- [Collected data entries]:
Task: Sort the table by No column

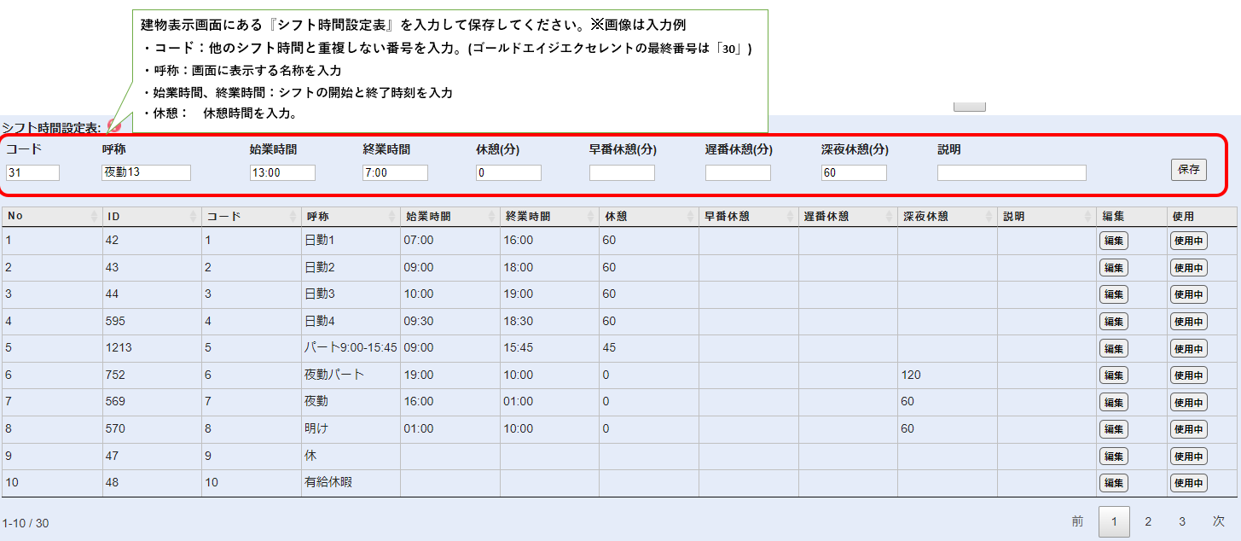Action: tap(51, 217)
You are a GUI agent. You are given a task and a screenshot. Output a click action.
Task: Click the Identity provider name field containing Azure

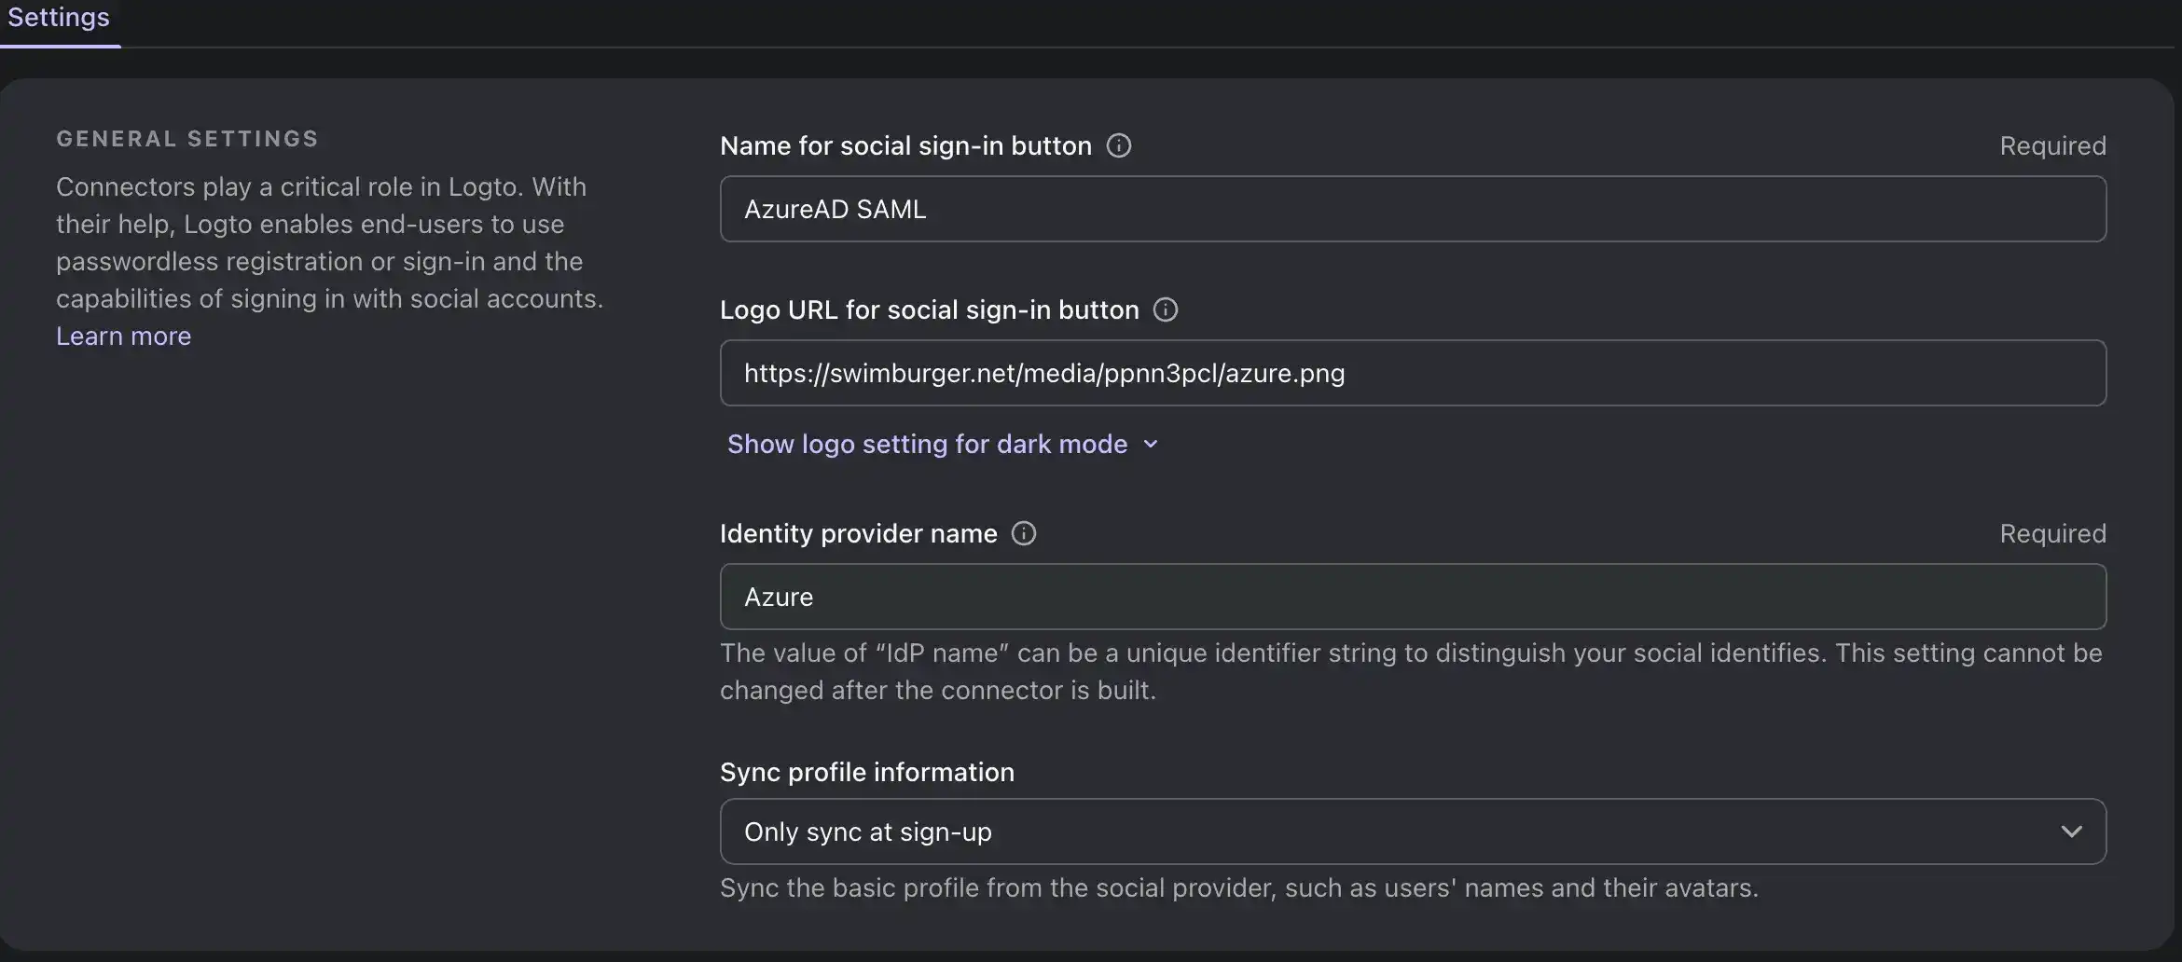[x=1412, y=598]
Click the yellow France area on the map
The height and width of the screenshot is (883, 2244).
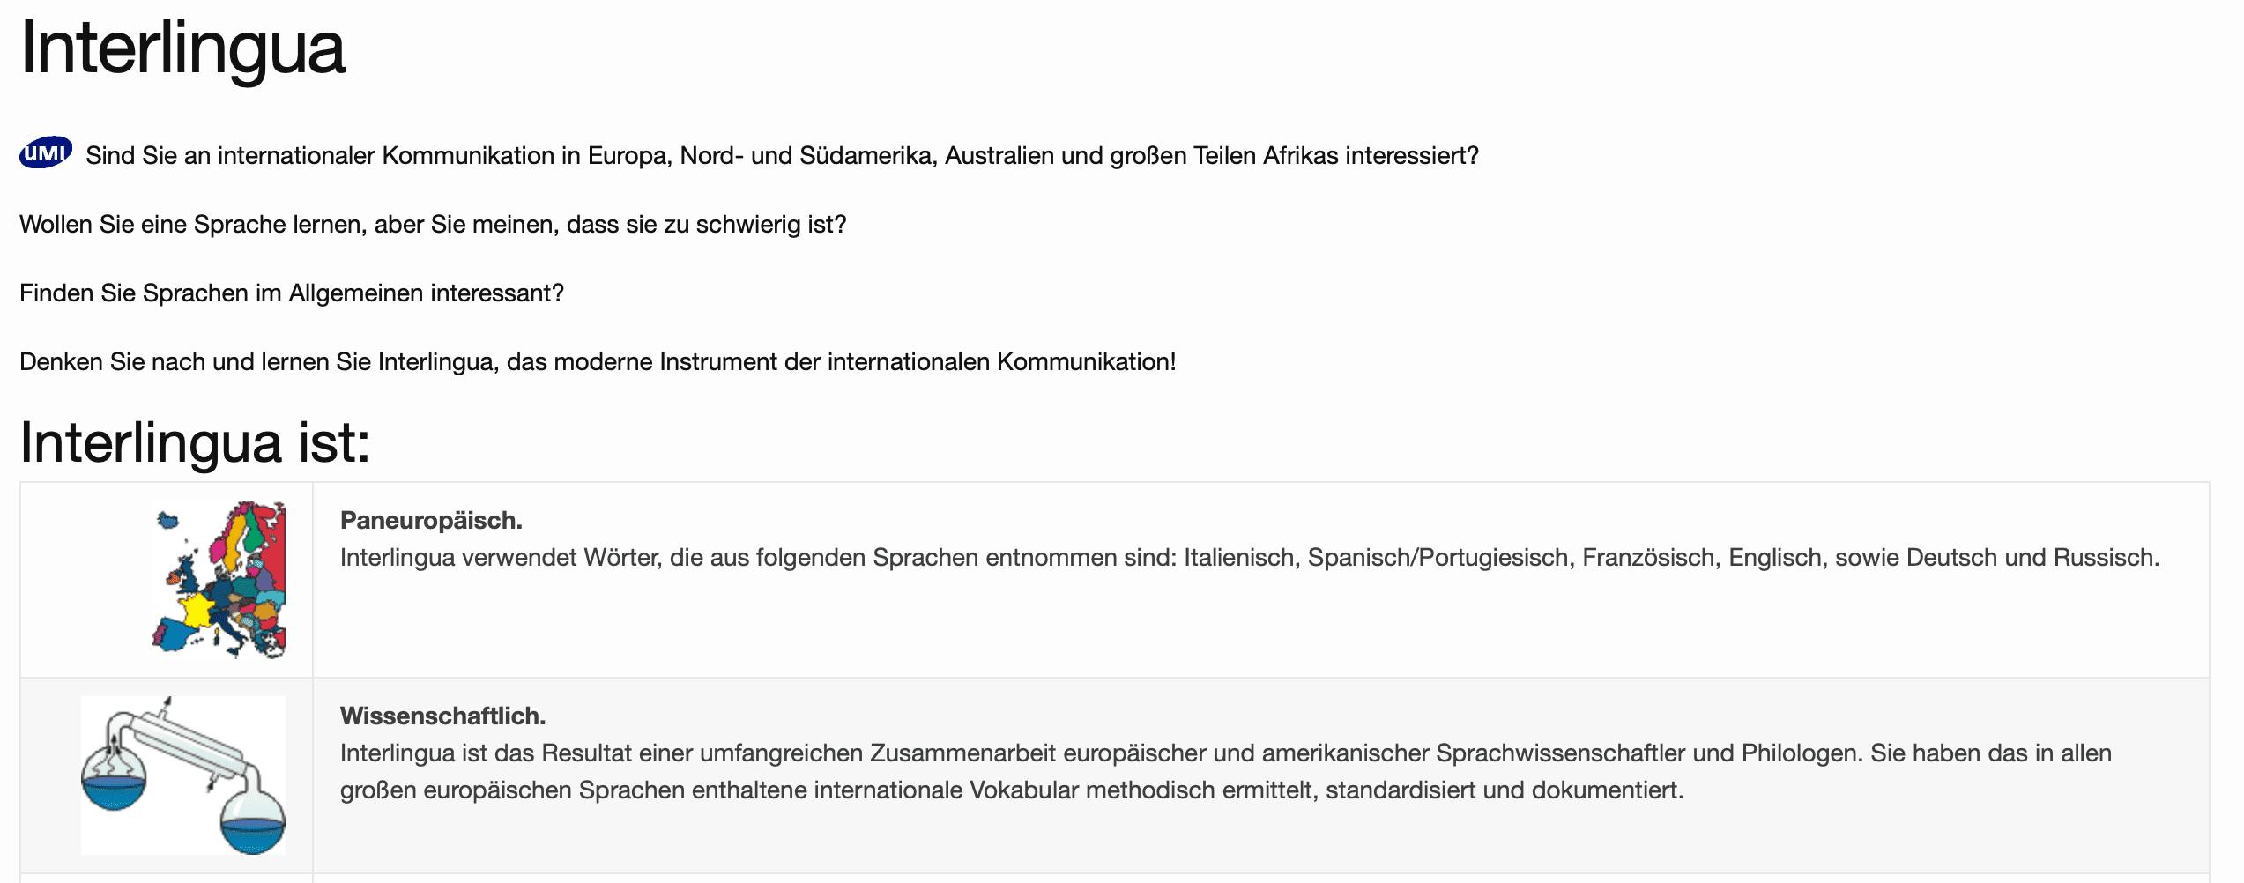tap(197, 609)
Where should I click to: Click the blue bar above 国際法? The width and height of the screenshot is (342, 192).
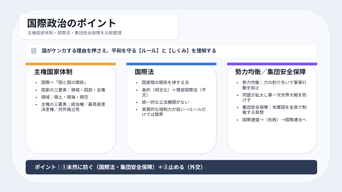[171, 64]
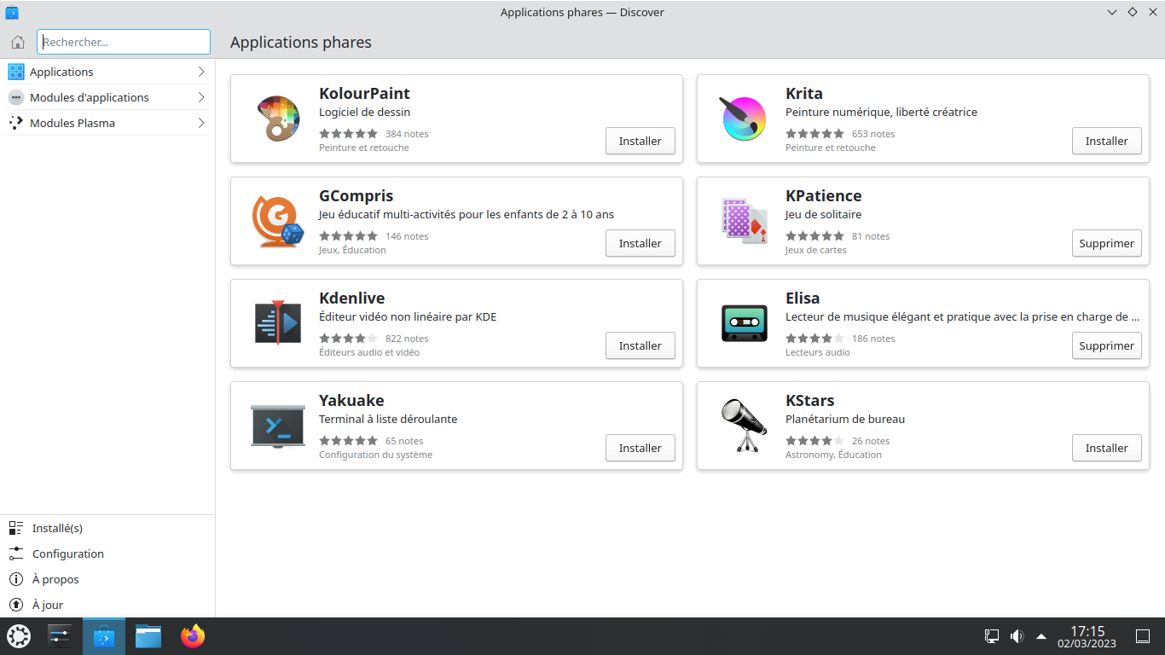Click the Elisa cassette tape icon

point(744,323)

- [To do]: Write out each line again, exactly as it appears above, except for any picture.

- [Response to the exercise]:
Task: Sort the table by No column

Action: tap(51, 217)
You are a GUI agent. You are given a task and a screenshot. Output a click action.
Task: Click the Identity provider name field containing Azure

[x=1412, y=598]
Click the yellow France area on the map
The height and width of the screenshot is (883, 2244).
tap(197, 609)
Where should I click to: Click the blue bar above 国際法? The width and height of the screenshot is (342, 192).
[171, 64]
Click the Elisa cassette tape icon

point(744,323)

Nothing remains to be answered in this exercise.